Developer chat

sgugger · September 18, 2018, 11:56am

Yes, that’s better. 007b takes in itself 4-5 hours to run on a p3!

sgugger · September 19, 2018, 7:44pm

Pushed a few commits here and there to refactor a lot of the NLP stuff.
The idea is to have the data loaded and a learner in just a few lines of code, like in CV.

ashaw · September 19, 2018, 8:32pm

Merged docstrings branch and just added another PR here.=
Preview of core.py - (this example will not be checked in)

Summary:
Reformatted function/class/enum definition.
Trying to provide links where possible - inside docstrings, subclasses
Show global variables in documentation notebooks FileLike = Union[str, Path]

Next:work on making sure links go to correct places and formatting the html

sgugger · September 20, 2018, 3:53pm

Fixed a bug in yesterday’s implementation of separating batchnorm layers for weight decay in this commit.
There is now a flag bn_wd in Learner which, if set to False, will prevent weight decay from being applied to batchnorm layers during training.

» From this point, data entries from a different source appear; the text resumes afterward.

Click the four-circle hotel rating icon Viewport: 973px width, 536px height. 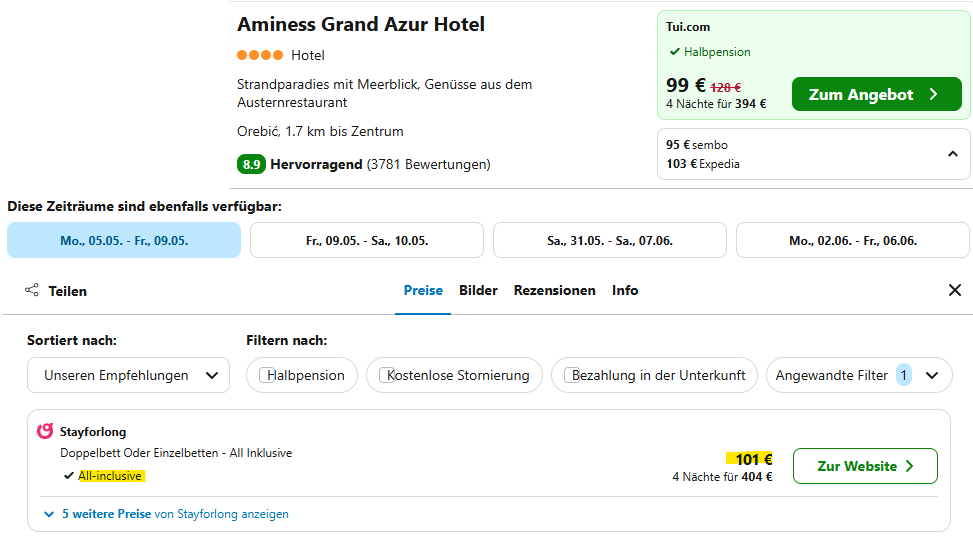[260, 55]
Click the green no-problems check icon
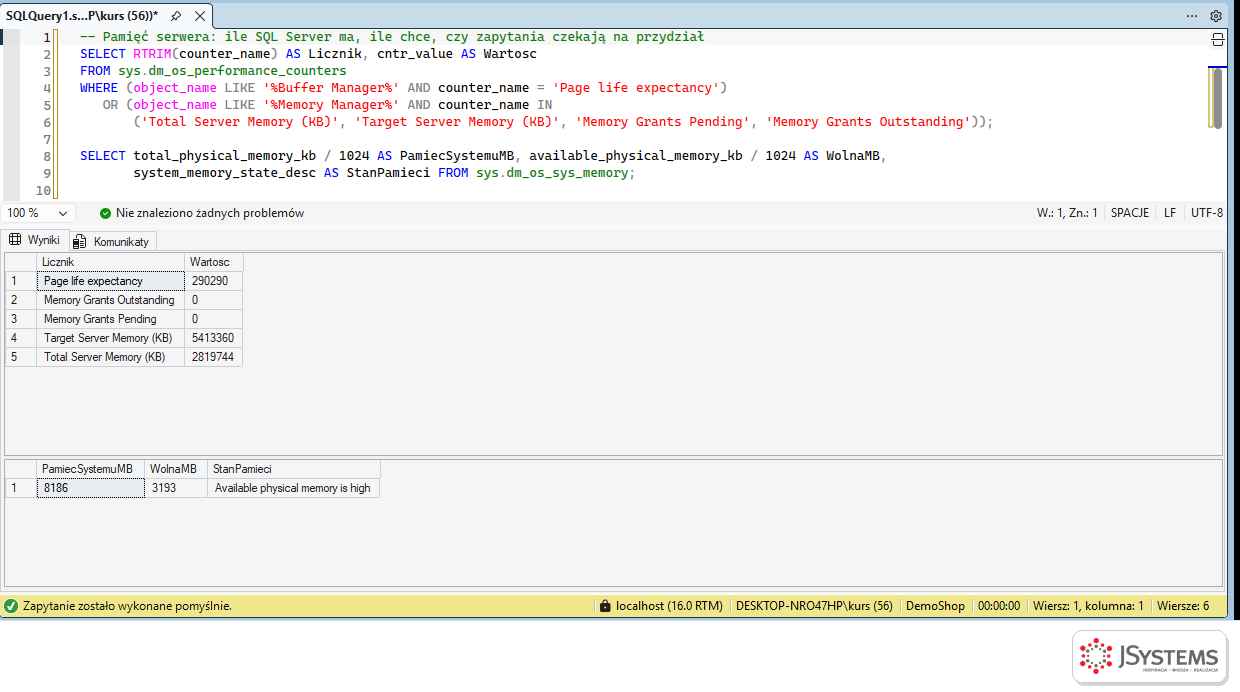Image resolution: width=1240 pixels, height=692 pixels. [105, 213]
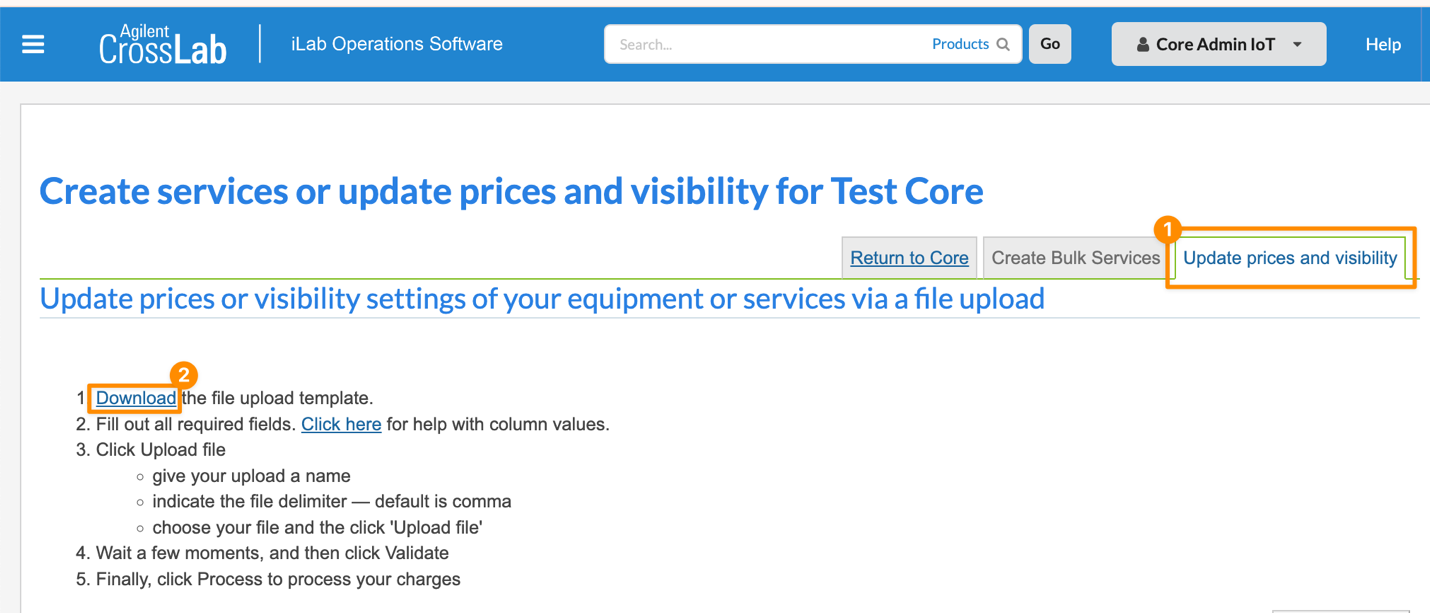The image size is (1430, 613).
Task: Click the Return to Core button
Action: [x=908, y=257]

sgugger · September 20, 2018, 5:50pm

In this commit, created an ImageBBox object to get data augmentation working with bounding boxes.
Hunder the hood, it’s just a square mask and when we need to pull the data at the end, we take the min/max of the coordinates of non-zero elements.

jeremy · September 20, 2018, 11:22pm

Got a bit behind on updates. Here we go:

Add titles to show_image
Split a Collection randomly
Add test sets
data_from_imagefolder creates a DataBunch for you from a folder of folders of folders!
Changed transform defaults to be more useful
TTA
Only include image extensions in get_image_files
You can override this with check_ext=False
Various metrics and loss functions now flatten their params
Figure out how many CPUs to use
Added a model meta dictionary so that models know how to cut/split themselves

stas · September 21, 2018, 3:11am

In 002_images.ipynb there is a very complex chain of ands, ors and nots (#1):

def get_image_files(c:Path, check_ext:bool=True)->FilePathList:
 [...]
 return [o for o in list(c.iterdir())
        if not o.name.startswith('.') and not o.is_dir()
        and (not check_ext or (o.suffix in image_extensions))]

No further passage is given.